When the ants were first put in and started to work immediately, Ben and Glenn had the ant farm on the dining-room table and studied it at every meal, and bored all the guests with it. It was the sort of toy that was so fascinating for the first few days that they wondered how they had ever lived without it, until they reached the point where they began to wonder why they lived with it. Having overdone their enthusiasm, they gave it back to Amy, but she had never lost interest in it.

She loved those ants. When the baby knocked them over and all the tunnels caved in, she was crying bitterly as she set the ant farm upright, because the ants had made their home and now they would have to start all over again, and she knew that they would start, shocked and aggrieved, but knowing no other way but to keep tunnelling. She forgot that she herself had knocked the ants over once, and so had Ella. She was furious with the baby. She smacked it, and was smacking it again when Betsy ran upstairs to see what the screams were.

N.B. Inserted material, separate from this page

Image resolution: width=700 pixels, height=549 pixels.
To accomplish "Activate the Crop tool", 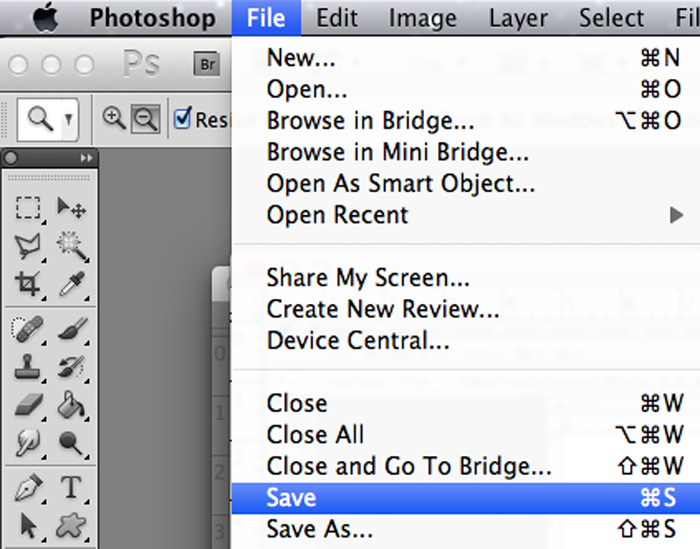I will point(28,284).
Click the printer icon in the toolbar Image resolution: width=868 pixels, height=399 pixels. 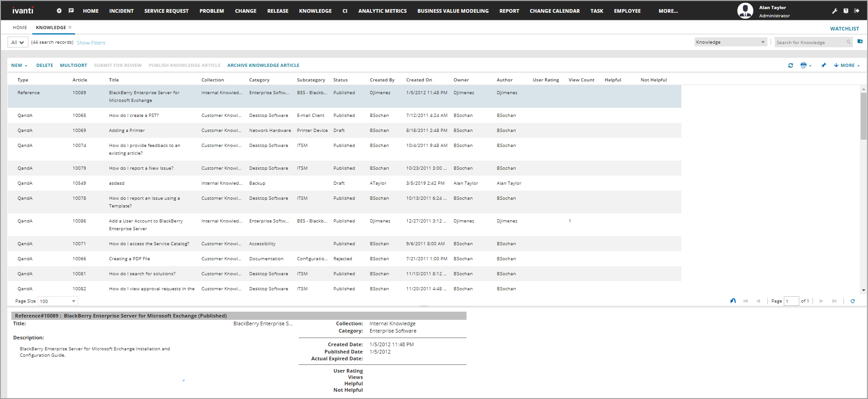(804, 66)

“I would have thought you had enough sense not to smack it when its mother was in the room,” Ben told Amy afterwards, when the commotion had died down.

“I don’t care. She should do it herself. She lets that little gorilla do what it likes just because it’s two. As if being two made you God.”

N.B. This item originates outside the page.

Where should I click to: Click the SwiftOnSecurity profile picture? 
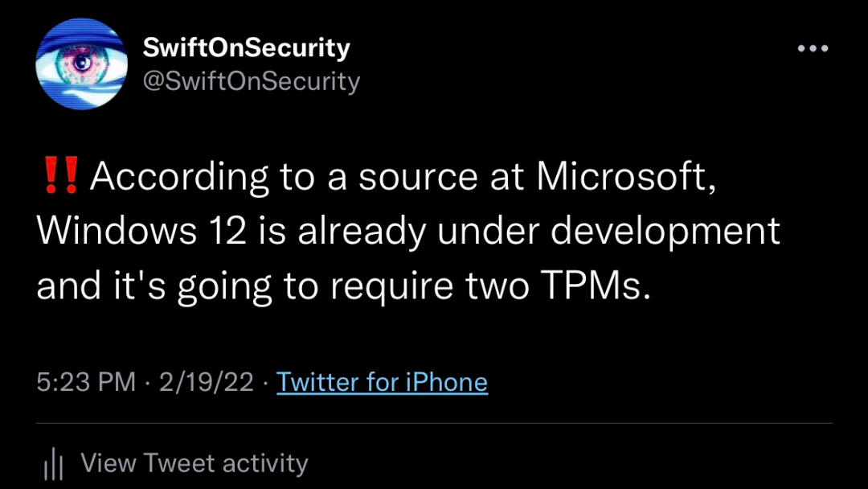80,60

Amy was not the sort of child who enjoyed younger children. Betsy, who had been a little mother to her small sisters and brothers, could not understand this. Ben was staying the night, and when he went to bed, he heard her discussing Amy with Harry, through a bedroom door ajar.

“Elsie shouldn’t have her here. She’s a peculiar child. There’s something psychotic about her, if you ask me. All this play-acting. I can’t think what they all see in her.”

“Oh, I don’t know.” Harry was brushing his teeth. “I rather like the kid. Did you see how she hung on to that pony? She’s got some guts.”

“Oh,” said Betsy, “so your own children have no guts.”

“Listen, Mummy, I never said———”

When Mr Halliday called his wife Mummy, it sounded nice,
and she liked it. Harry was trying to mollify Betsy, but she snubbed him with: “I am not your mother. I am the mother of your three children, to whom I devote every waking hour, the best years of my life …” and so on, and so on. A regular married quarrel. Ben tiptoed past the door, feeling guilty because Amy had started it, which made it his fault too.

To crown an unsatisfactory week-end, Glenville Roberts arrived on Sunday morning to see Ben and Amy. He had been to the school, and Mrs Glynn, with many becks and winks, had sent him to the Hallidays” house.

The front door was open and he strode in, calling out: “Anybody home?” Amy was outside and Ben was upstairs helping Ella to make beds, since Betsy’s domesticity stopped at motherhood, and she hardly did anything for Ella in the house except litter the kitchen with jars of half-eaten baby food with the sticky spoons still in them.

By the time Ben reached the hall, Mr Halliday had removed Glenn to view the remains of the mushroom-shed fire, and then on for a tour, since it was not raining at the moment.

Ben caught up with them in the greenhouse, where Mr Halliday was demonstrating his latest invention, the cardboard cylinders from inside toilet rolls stacked like a honeycomb in a seed-box as individual containers for seedlings.

“Ben, my friend!” Glenn turned with relief from a contemplation of withered geranium cuttings which Mr Halliday still hoped might take root. “I can’t tell you how glad I am to see you. Nothing has been the same since you walked out on me.” He put his arm round Ben and pushed him gently so that they could get out of the greenhouse.

“Honestly?” Ben was pleased.

“I swear it. You want to come back?”

“No fear,” Ben smiled at the security of not being tempted to accept.

“You should have stayed. I’ve had a marvellous time. Been half round the world since I last saw you, doing articles, and knocking around looking for ideas for stories.”

“And running away from Esther Lovelace?”

Glenn laughed. “That too. But I ran myself into some more trouble, of course. If you’d been with me in Barcelona, you could
have pulled me out of it. She was a princess. Fabulously rich, but a complete———”

“How is poor Esther?” Ben did not want to hear about the fabulous princess in Barcelona.